* **Task instructions**:
Starting at the line that contains "You are a GUI", write out every line to the end of the records below exactly, and leave out the pictures.

Records drawn from a dataset
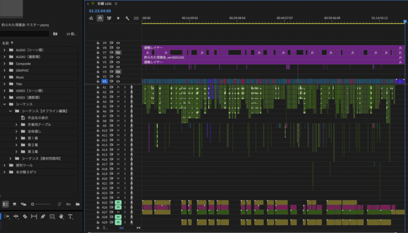Collapse the シーケンス【オフライン編集】 folder

point(11,111)
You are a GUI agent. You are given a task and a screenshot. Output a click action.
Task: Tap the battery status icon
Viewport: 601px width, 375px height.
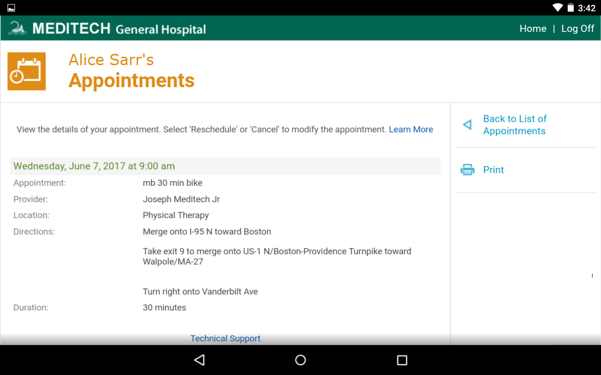[x=570, y=8]
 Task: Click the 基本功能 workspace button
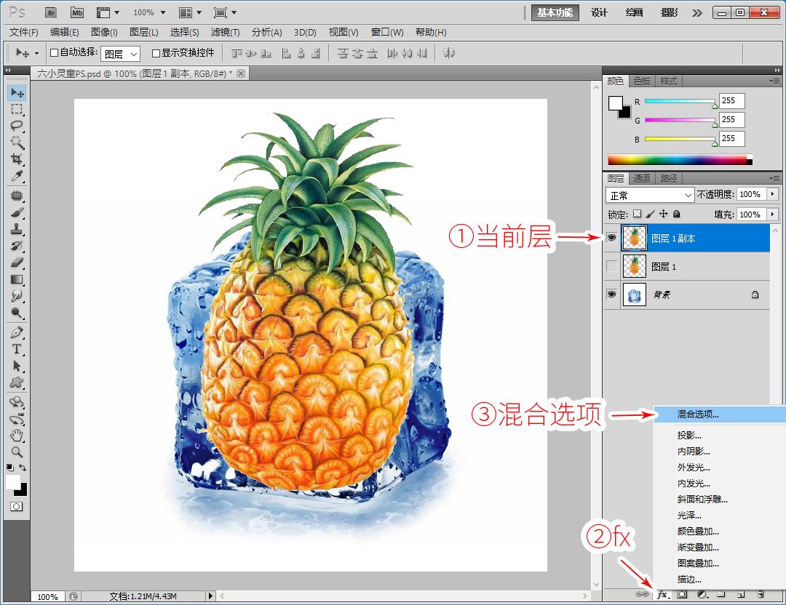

* **Solution for this task**:
You are a GUI agent. You are given a task and a screenshot. Output a click action.
Task: Tap the battery status icon
Viewport: 601px width, 375px height.
[x=570, y=8]
 Task: Click the 基本功能 workspace button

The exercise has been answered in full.